* _WHAT IS NEEDED_
Pull out each line of the material below that contains the word "agent", and copy those lines word for word.

+++ DATA FOR THIS TASK +++

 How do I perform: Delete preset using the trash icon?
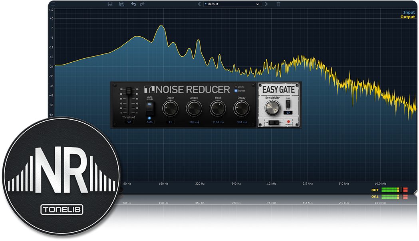pos(278,4)
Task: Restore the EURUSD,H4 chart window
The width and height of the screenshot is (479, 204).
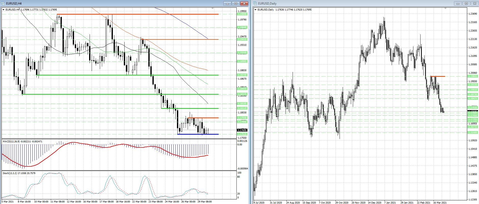Action: tap(236, 3)
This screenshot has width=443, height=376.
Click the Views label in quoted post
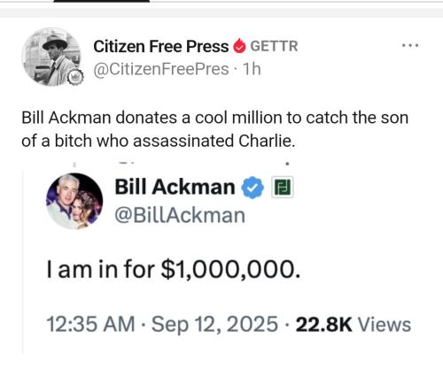tap(385, 325)
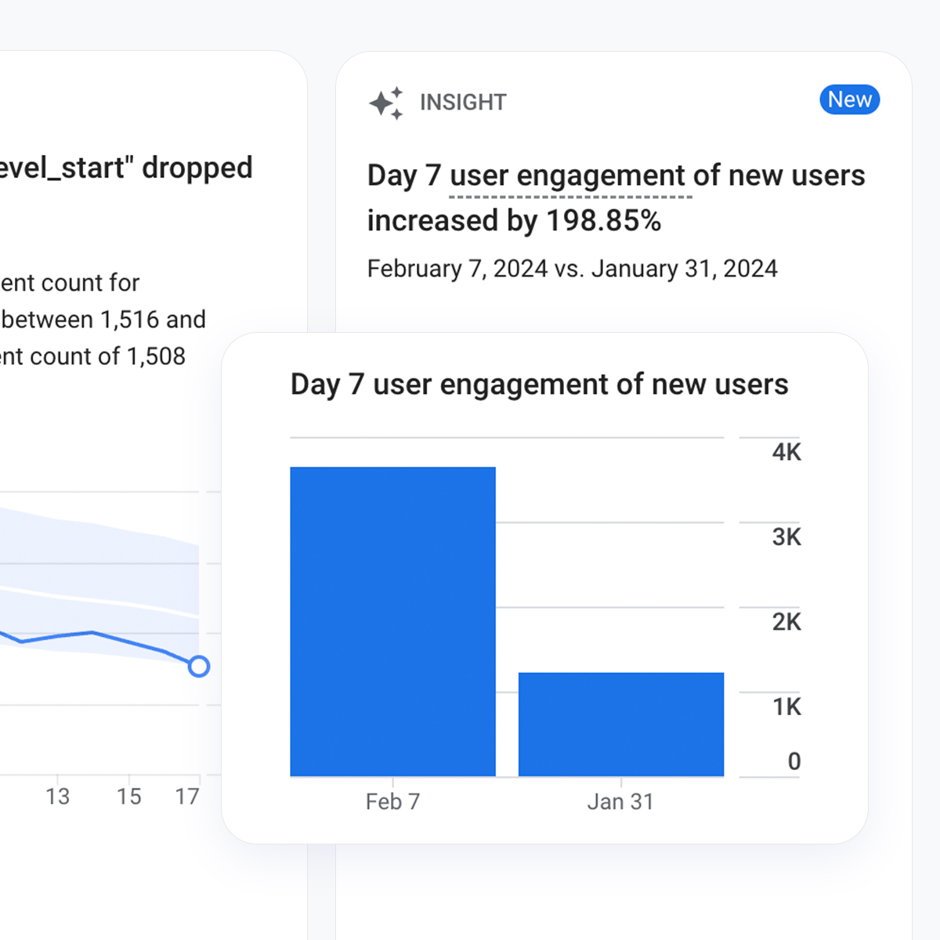Click the 13 tick on line chart axis
940x940 pixels.
[x=57, y=797]
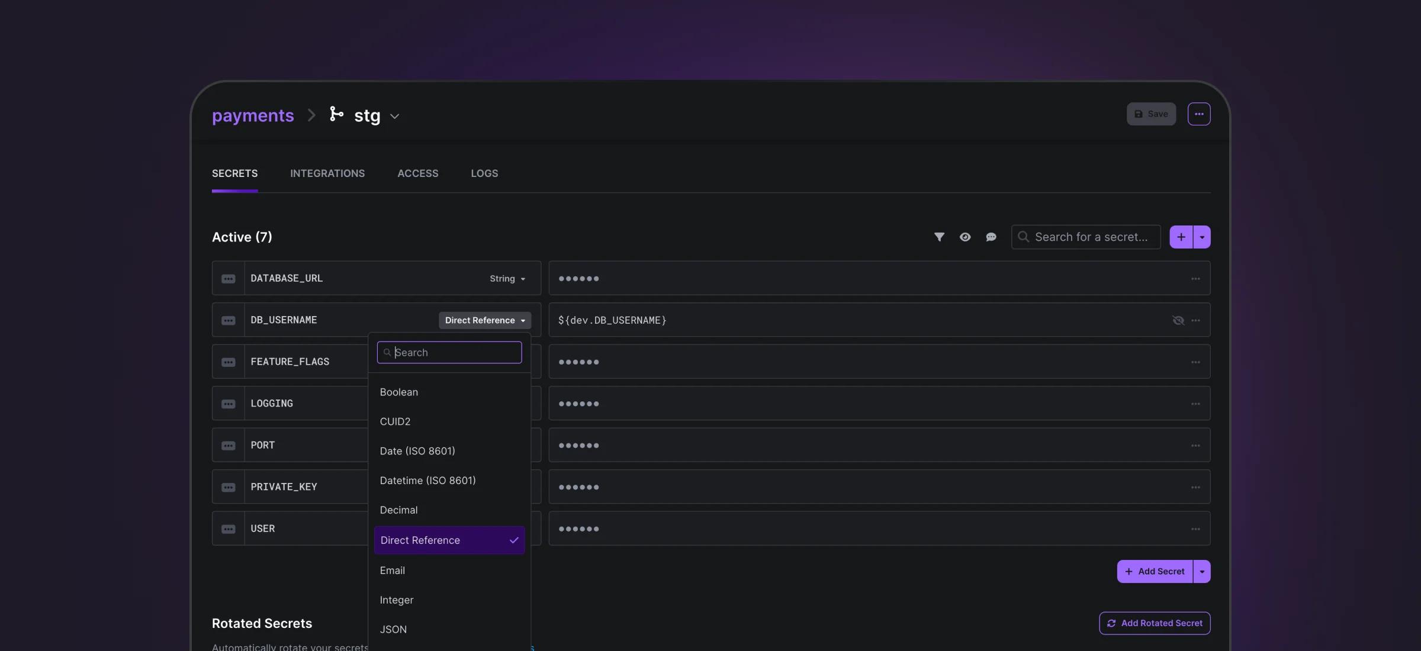Click the comments speech bubble icon

pyautogui.click(x=991, y=237)
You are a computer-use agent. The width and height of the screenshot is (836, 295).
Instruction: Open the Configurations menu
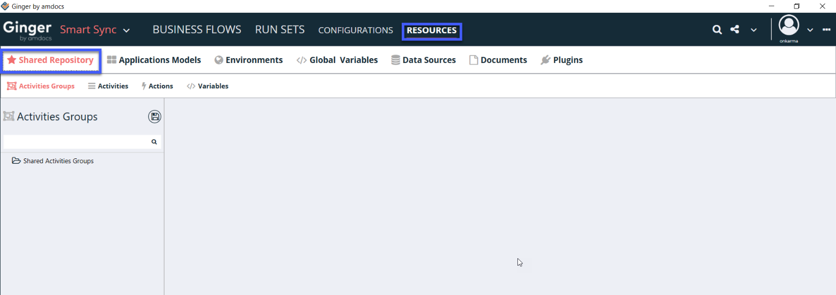click(x=355, y=30)
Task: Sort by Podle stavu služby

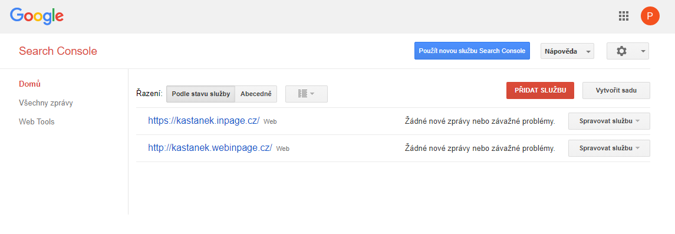Action: 200,94
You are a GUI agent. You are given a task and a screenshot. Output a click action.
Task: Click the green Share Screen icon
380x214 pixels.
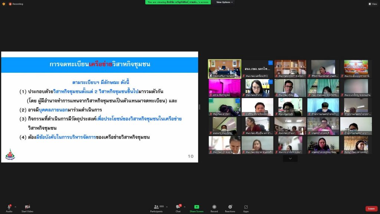[x=196, y=207]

+++

* _PROBLEM SOLUTION_
You are a computer-use agent. The width and height of the screenshot is (836, 295).
You are a GUI agent. You are given a task and a screenshot. Output a click action.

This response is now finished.